SMRT – CIMB

Boost from lower fuel costs

• Above expectations. 1QFY10 net profit of S$48.2m (+19.6% yoy) was above our and market consensus of S$40m. This was attributed to lower fuel costs, lower average staff costs from the jobs credit scheme and lower other opex, despite flat revenue of S$215.8m. The flat revenue was due mainly to fare rebates and lower taxi rental income from a reduced fleet size. No dividend was declared.

• Operating expenses. Operating expenses fell 1.3% yoy to S$171m on lower energy costs (-21% yoy) and other expenses (-4.7% yoy). Within energy, diesel costs fell 53% yoy to S$7.5m, while electricity costs rose 16% yoy to S$16m due to higher consumption, despite 25% lower rates from 1 Apr 09 under the latest energy contract. Staff cost rose 3.3% yoy on higher headcount (currently 6,474 staff, +13% yoy) for the opening of the Circle Line, salaries and CPF contributions.

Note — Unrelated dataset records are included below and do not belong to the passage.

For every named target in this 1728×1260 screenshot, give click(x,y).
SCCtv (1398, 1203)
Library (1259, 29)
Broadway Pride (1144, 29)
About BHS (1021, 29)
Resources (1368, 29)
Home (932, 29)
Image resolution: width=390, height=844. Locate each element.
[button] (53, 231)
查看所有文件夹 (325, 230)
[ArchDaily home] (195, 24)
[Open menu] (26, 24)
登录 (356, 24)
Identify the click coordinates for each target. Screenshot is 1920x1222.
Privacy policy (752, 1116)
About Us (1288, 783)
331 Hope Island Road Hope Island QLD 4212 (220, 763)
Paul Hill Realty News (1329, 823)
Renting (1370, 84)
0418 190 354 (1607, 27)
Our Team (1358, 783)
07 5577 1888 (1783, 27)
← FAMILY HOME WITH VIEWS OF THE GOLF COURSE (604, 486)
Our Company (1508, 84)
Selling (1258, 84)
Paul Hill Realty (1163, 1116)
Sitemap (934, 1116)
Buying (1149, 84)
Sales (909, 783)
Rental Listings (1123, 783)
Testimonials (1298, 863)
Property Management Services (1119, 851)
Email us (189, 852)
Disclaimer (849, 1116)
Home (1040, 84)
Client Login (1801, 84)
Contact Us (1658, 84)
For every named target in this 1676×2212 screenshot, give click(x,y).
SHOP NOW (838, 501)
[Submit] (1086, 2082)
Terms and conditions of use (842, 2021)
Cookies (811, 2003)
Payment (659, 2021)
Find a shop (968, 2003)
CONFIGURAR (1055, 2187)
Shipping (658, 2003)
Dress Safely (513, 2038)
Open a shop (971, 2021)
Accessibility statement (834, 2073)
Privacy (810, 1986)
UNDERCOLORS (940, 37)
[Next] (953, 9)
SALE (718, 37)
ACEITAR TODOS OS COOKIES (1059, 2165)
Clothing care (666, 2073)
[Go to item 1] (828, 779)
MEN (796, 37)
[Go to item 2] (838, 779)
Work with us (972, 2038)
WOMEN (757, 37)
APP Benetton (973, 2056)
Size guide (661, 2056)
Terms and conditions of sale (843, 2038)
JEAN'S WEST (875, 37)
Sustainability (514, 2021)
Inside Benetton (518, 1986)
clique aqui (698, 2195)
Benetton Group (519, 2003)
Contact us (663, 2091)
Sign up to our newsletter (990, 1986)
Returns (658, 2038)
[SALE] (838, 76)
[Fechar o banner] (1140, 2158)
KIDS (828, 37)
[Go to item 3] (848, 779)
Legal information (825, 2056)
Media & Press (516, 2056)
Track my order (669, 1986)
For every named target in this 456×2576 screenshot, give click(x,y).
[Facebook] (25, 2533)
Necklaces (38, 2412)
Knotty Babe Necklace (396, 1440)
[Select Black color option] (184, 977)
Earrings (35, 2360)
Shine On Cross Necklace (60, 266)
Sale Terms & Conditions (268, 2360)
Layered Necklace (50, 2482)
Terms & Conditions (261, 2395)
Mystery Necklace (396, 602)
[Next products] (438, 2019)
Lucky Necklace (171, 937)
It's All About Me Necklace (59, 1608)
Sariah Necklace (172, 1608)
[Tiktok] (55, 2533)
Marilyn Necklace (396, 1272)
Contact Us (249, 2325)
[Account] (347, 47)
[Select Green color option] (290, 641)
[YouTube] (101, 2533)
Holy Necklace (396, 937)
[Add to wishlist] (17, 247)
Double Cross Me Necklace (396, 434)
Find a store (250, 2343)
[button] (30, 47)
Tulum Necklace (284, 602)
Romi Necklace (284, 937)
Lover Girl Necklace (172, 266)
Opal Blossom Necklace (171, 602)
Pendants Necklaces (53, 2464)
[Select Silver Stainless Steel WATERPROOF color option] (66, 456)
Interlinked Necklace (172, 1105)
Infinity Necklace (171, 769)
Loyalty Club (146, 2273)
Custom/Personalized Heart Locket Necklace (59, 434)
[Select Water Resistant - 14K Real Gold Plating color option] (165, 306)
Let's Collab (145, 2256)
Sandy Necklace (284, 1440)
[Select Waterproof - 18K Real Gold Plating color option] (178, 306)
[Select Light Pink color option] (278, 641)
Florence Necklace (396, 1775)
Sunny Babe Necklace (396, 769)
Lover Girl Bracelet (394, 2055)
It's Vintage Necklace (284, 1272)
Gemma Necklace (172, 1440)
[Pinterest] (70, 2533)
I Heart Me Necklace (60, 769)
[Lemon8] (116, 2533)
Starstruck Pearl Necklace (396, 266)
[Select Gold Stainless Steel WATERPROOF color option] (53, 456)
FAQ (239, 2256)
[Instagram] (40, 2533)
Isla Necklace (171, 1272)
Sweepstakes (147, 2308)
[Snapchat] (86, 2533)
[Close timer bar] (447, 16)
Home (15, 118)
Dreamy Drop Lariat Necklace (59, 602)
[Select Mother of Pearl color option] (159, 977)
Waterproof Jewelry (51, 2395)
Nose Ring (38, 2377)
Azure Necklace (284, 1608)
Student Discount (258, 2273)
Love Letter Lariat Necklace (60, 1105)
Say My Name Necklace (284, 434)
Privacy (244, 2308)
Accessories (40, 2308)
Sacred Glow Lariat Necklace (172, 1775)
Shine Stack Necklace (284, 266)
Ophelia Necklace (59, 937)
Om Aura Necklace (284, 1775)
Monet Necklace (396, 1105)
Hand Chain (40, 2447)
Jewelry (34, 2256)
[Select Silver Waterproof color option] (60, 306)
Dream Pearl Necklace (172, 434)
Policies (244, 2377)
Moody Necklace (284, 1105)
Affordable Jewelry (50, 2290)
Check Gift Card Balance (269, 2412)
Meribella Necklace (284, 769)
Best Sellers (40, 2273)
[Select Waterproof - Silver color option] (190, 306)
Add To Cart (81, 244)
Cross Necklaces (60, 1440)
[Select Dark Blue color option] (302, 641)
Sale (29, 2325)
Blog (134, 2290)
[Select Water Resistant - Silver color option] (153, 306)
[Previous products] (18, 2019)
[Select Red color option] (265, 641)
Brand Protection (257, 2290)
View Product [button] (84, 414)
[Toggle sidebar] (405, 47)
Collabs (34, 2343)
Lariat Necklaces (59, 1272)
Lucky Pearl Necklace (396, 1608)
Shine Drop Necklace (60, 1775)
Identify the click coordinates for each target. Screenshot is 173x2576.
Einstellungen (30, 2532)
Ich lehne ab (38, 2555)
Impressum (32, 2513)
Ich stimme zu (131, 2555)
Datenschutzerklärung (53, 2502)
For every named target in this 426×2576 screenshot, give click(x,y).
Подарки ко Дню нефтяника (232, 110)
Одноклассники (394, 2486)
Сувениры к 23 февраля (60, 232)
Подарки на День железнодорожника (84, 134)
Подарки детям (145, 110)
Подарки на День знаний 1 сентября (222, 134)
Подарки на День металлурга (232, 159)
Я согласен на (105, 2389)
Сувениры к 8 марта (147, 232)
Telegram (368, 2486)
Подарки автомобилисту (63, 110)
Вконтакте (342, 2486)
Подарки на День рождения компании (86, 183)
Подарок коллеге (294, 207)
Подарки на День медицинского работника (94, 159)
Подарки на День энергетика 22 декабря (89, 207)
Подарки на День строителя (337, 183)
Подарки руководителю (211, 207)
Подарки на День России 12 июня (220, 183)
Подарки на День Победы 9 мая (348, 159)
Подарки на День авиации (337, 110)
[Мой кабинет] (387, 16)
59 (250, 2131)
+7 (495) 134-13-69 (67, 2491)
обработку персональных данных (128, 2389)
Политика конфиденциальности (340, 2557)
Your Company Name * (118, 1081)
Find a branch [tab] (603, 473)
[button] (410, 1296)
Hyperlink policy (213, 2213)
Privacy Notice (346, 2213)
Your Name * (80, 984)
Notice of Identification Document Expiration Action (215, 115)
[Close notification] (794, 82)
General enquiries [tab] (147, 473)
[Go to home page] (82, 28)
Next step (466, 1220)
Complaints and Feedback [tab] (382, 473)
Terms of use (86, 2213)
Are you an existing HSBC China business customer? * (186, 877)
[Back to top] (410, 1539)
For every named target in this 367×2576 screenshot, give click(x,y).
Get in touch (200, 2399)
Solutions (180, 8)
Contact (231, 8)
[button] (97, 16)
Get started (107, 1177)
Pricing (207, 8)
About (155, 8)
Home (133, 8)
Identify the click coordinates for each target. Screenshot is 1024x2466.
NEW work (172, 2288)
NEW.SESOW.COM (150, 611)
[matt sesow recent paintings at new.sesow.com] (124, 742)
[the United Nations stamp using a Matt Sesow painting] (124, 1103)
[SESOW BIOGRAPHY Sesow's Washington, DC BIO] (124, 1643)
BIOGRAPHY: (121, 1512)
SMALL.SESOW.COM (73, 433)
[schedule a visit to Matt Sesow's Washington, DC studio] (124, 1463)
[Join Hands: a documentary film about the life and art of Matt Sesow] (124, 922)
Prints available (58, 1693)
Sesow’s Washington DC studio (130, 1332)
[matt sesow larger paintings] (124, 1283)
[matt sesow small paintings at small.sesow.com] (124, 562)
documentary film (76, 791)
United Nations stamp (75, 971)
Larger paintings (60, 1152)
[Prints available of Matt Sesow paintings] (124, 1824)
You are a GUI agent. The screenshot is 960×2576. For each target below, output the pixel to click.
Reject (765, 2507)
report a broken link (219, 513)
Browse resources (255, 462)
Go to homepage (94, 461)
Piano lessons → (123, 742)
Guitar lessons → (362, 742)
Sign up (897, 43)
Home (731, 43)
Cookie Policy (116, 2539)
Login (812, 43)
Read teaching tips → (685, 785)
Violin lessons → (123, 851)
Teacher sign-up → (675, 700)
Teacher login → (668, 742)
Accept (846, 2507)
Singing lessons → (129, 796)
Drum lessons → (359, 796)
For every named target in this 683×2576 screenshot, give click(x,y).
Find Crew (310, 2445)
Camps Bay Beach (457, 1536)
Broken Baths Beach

• Operational review. Revenue from all transport-related segments fell; train and bus revenues fell on fare rebates despite posting ridership growth of 3% yoy and 0.05% respectively. Average fares per trip fell between 2-4%. However, group PAT margins improved to 22.3% from 18.7% a year ago, thanks to good cost management. LRT, bus and taxi operations all turned profitable, albeit just marginally. Rental growth (+12% yoy) was buoyed by increased 7% yoy of rental space while rental rates were steady.

• Challenging outlook. Train and bus revenues are expected to be lower on lower fares and higher transfer rebates. Advertising is also expected to slow down in tandem with the slower economy. Outlook for taxis has improved after trimming the fleet by 12% yoy. Overall operating costs should rise with the opening of the Circle Line, repair and maintenance and higher electricity expenses.

• Maintain Neutral. Despite the outperformance, we believe the remaining quarters will be challenging. We fine-tune our FY10-12 forecasts by -0.3 to 1.4%. We maintain our WACC of 9.6%, which translates to a slightly lower DCF-derived target price of S$1.76 (previously S$1.77), supported by a dividend yield of about 4.5%.